Exercise aim »
Begin your transcription at the line containing "The height and width of the screenshot is (418, 823)." and continue it, word for word, to the final line below. Include only those lines and skip the pictures.

Provided entries »
[Start of Attachment]
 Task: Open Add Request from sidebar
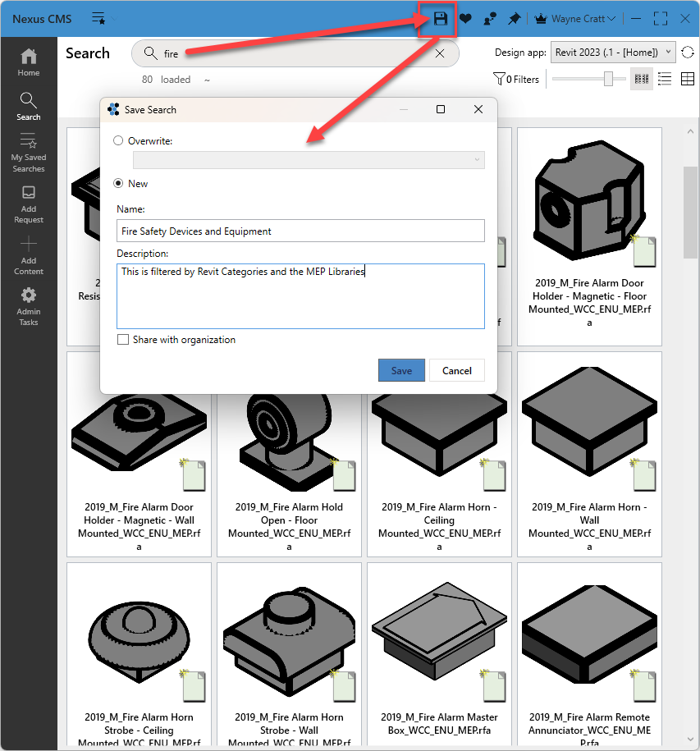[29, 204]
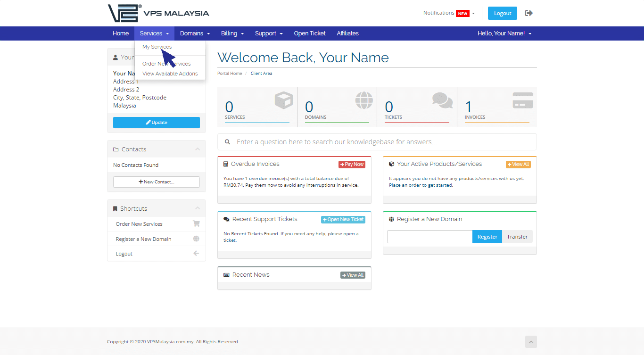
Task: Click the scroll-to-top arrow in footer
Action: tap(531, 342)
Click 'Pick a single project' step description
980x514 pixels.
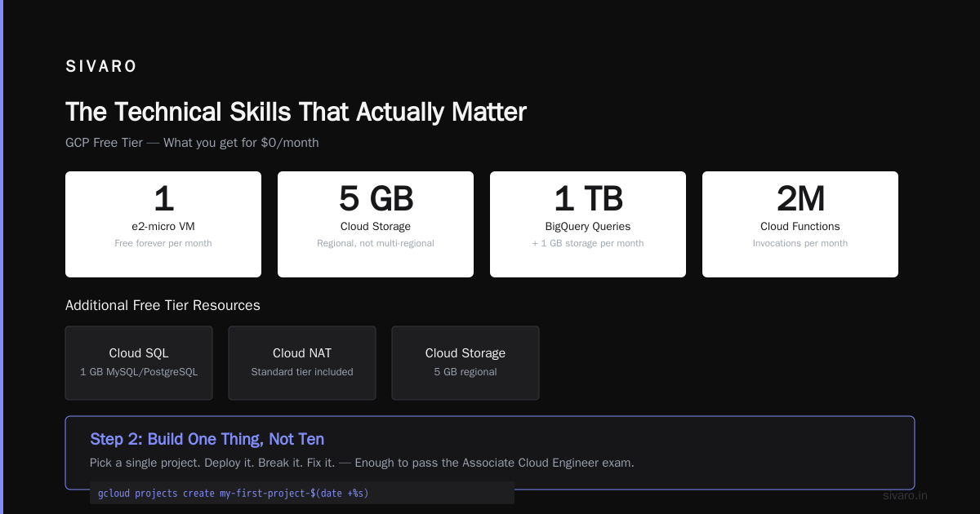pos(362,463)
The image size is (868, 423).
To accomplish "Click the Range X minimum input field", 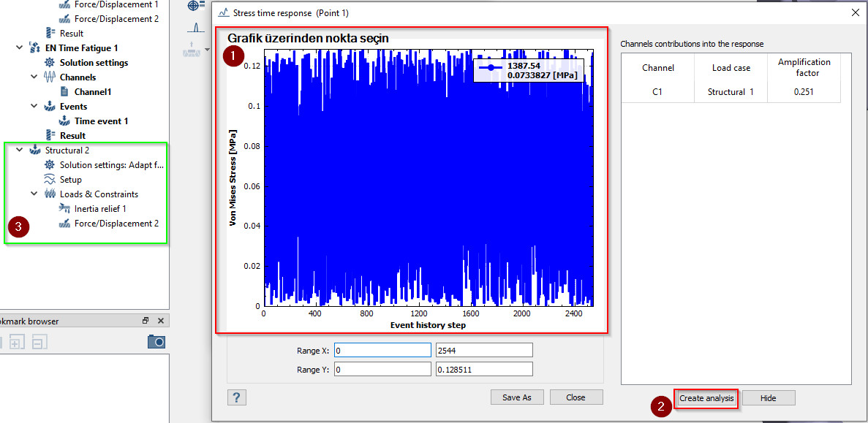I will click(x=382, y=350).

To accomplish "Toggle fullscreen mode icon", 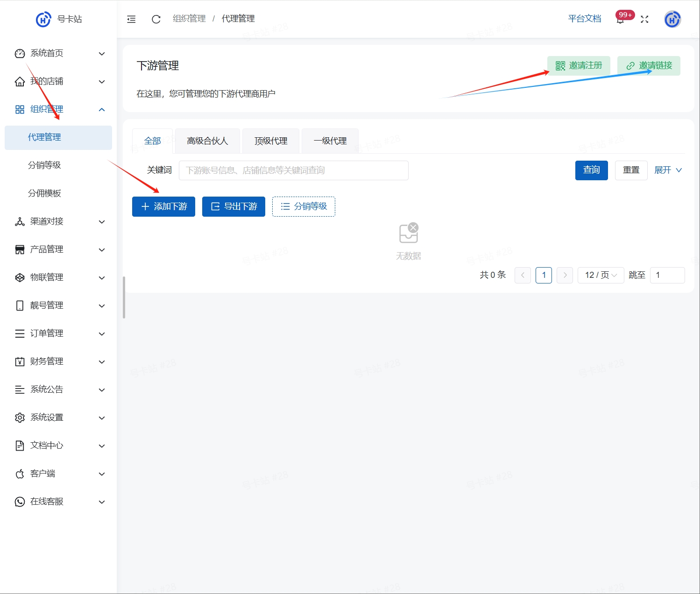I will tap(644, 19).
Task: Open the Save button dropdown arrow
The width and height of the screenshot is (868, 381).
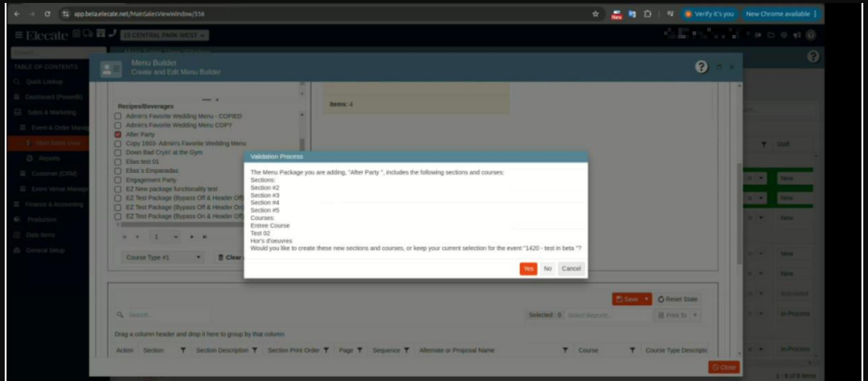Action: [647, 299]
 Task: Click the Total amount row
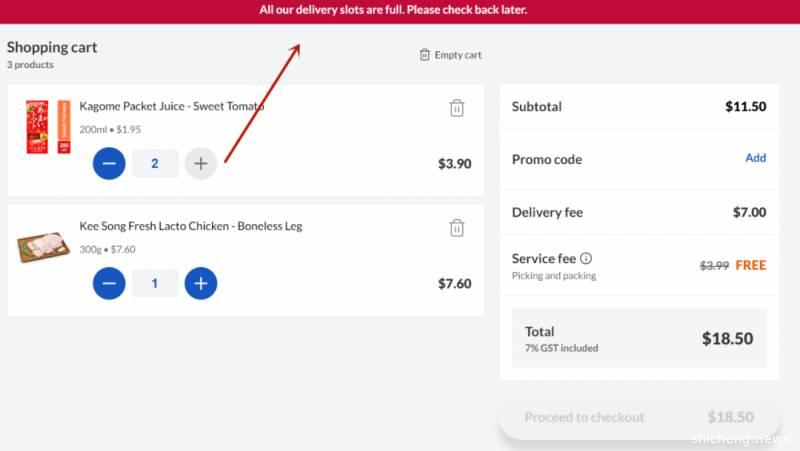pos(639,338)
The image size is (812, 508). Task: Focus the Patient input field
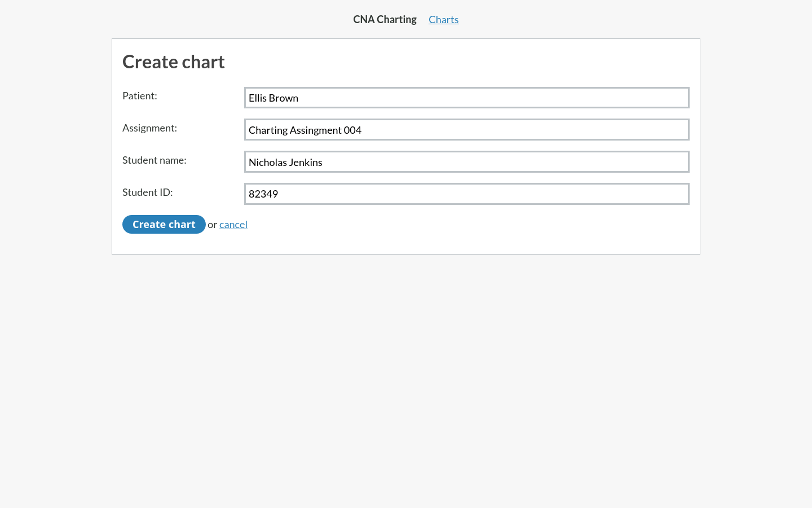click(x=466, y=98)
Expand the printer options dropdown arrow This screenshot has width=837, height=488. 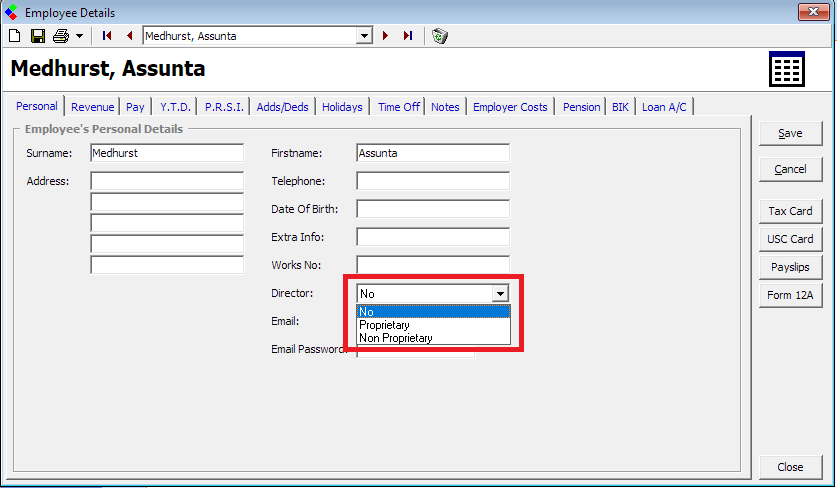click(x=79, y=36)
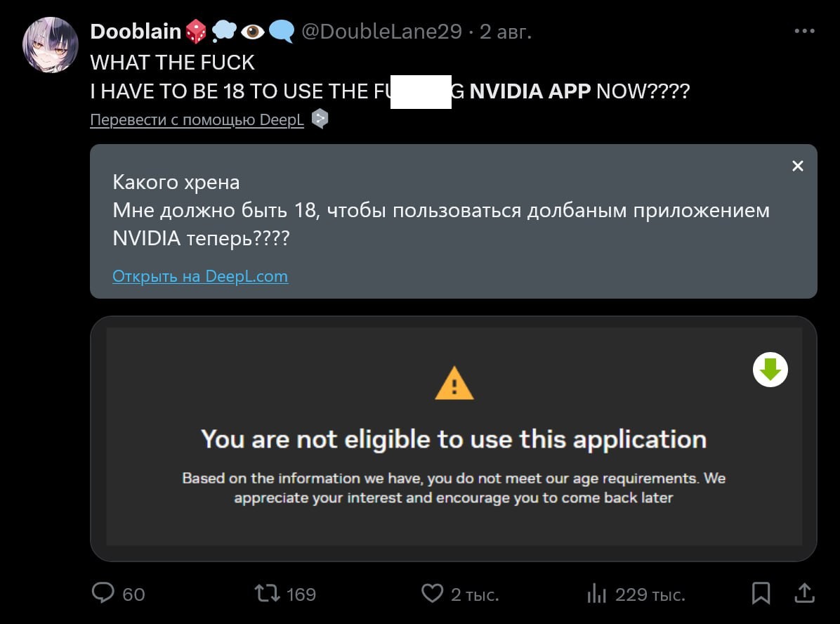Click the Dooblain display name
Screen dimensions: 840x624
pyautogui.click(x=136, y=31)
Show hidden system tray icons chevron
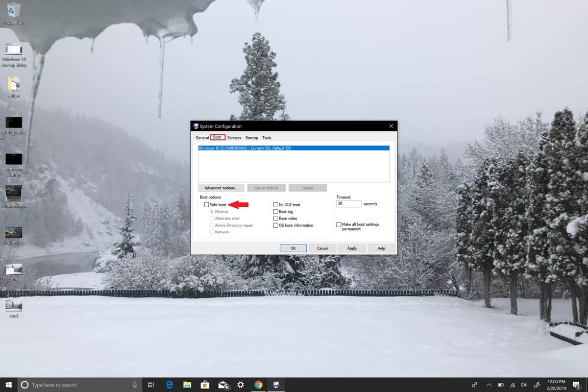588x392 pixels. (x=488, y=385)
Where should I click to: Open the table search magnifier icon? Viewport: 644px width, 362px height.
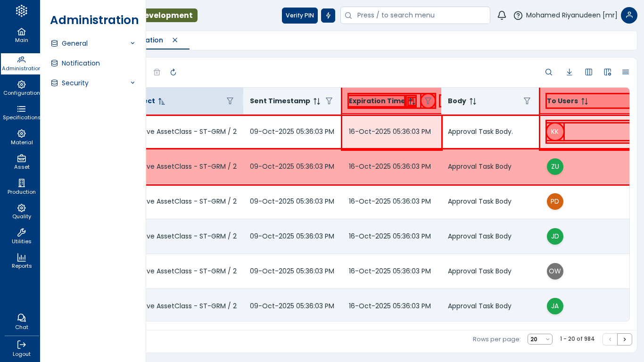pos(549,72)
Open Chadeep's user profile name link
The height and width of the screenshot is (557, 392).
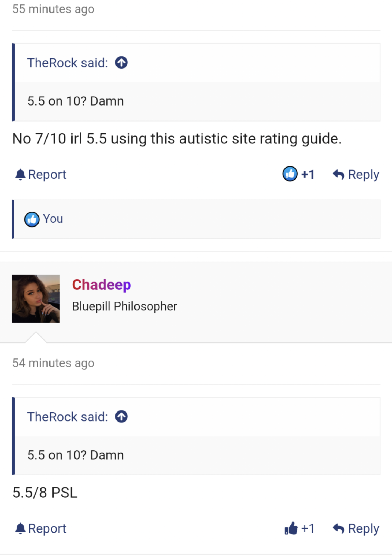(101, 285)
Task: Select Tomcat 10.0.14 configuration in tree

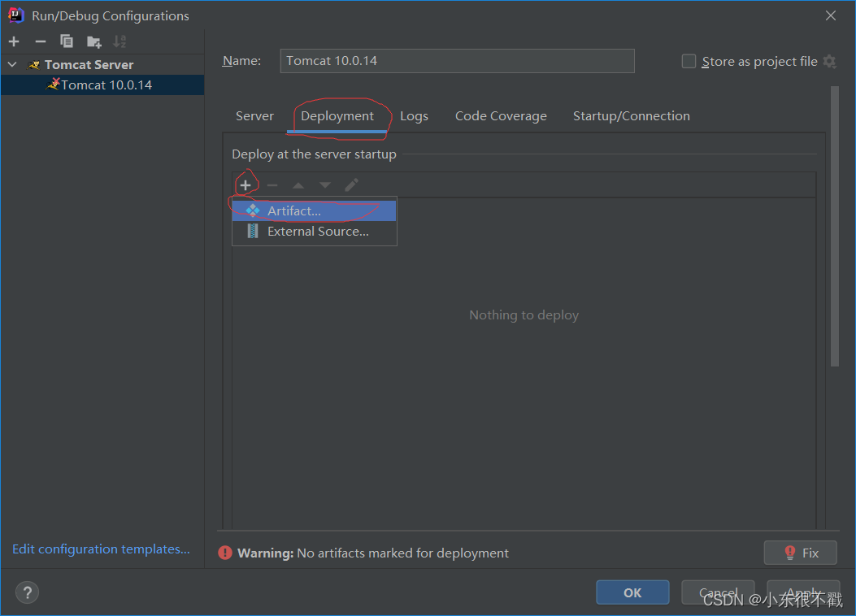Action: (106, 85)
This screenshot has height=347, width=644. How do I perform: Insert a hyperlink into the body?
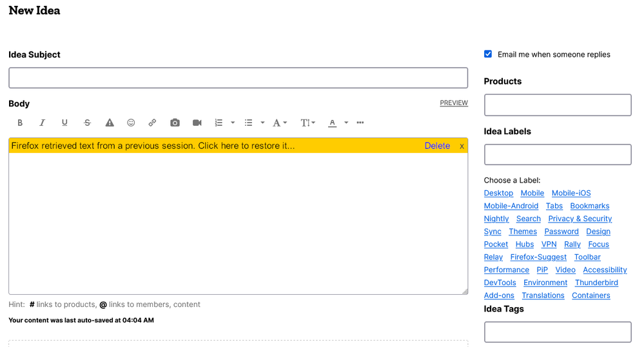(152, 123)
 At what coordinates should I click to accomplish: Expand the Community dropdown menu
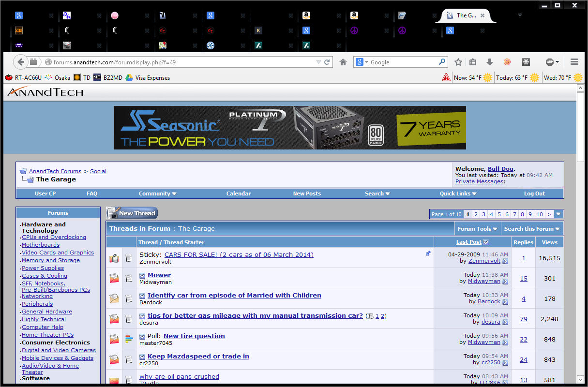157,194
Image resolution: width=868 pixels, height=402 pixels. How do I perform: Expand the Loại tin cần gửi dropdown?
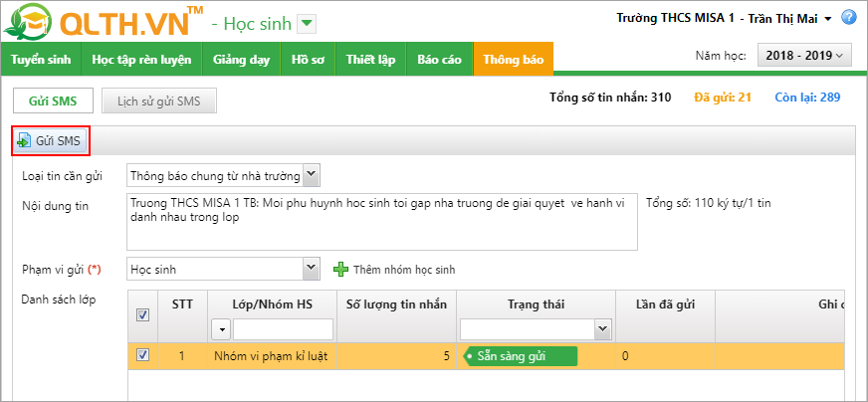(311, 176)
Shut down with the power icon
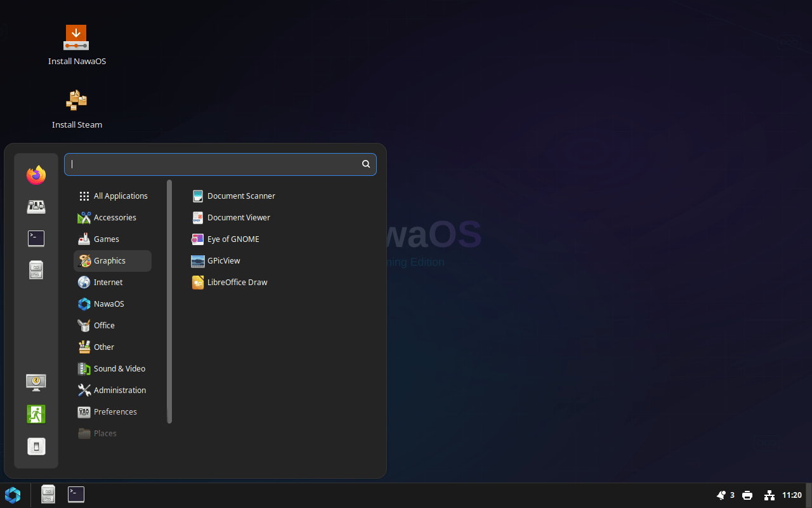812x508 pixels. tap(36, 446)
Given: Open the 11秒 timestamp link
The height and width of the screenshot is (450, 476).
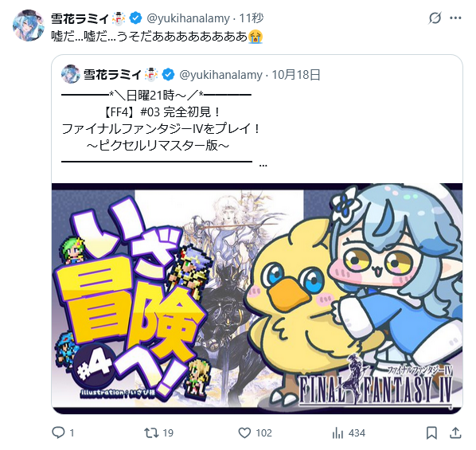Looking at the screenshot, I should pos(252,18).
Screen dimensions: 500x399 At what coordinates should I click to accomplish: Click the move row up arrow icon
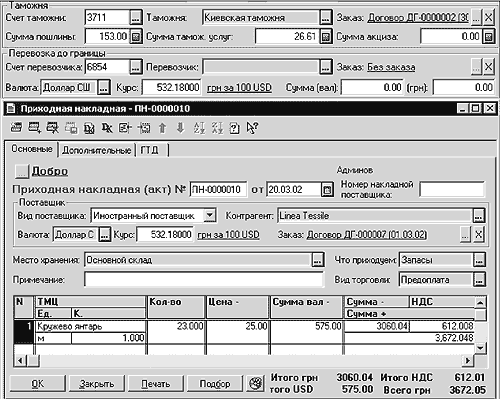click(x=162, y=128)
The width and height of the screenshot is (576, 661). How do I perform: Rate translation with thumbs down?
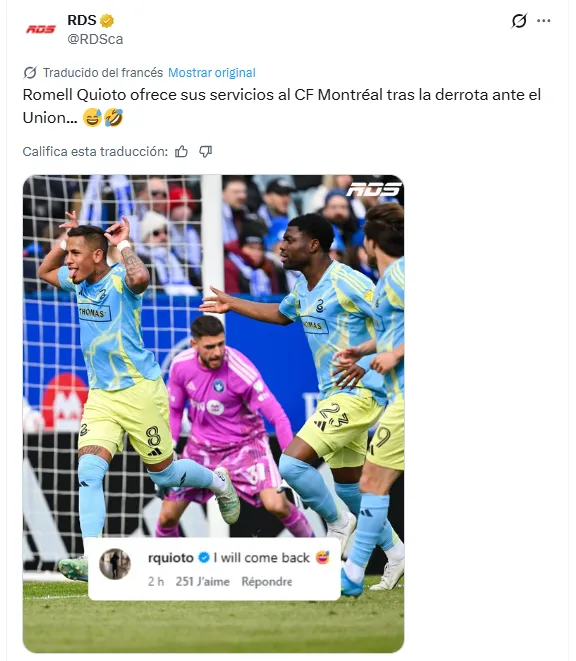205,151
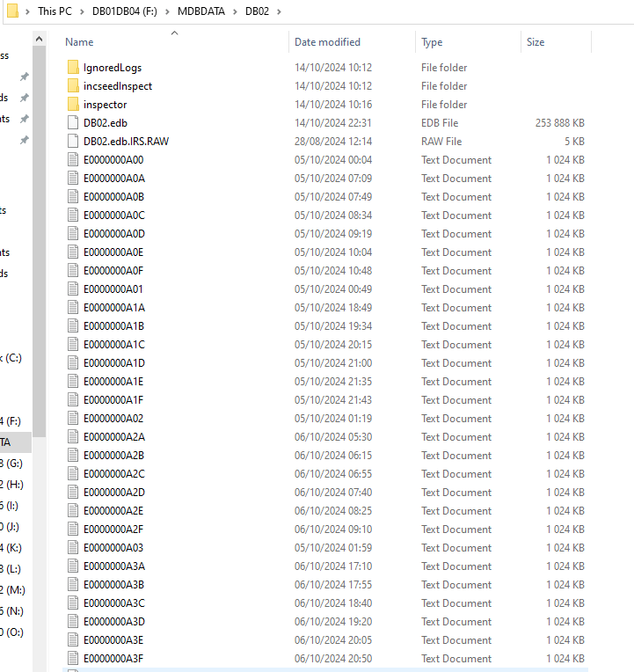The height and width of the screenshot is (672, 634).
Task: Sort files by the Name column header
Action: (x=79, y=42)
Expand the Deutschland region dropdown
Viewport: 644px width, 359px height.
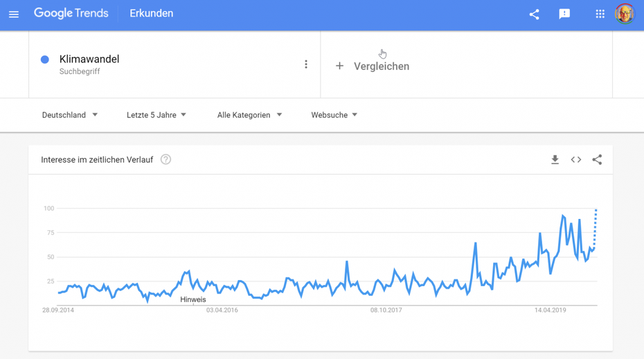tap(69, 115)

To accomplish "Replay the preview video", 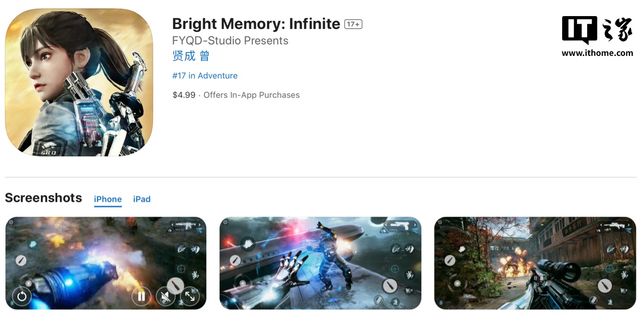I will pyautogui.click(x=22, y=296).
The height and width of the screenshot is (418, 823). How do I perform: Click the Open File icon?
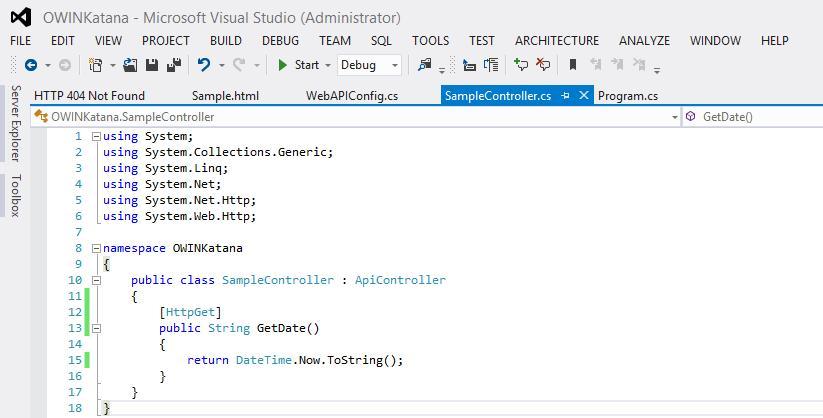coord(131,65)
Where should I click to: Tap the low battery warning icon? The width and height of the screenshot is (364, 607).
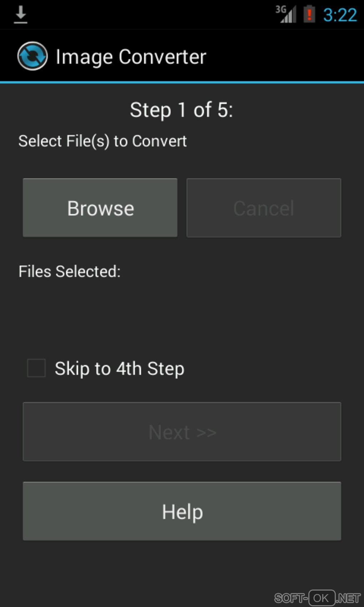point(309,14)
[End of Attachment]
Result below »
The height and width of the screenshot is (418, 823). How do I perform: Click the Open File icon?
coord(131,65)
Where should I click to: Tap the low battery warning icon? The width and height of the screenshot is (364, 607).
point(309,14)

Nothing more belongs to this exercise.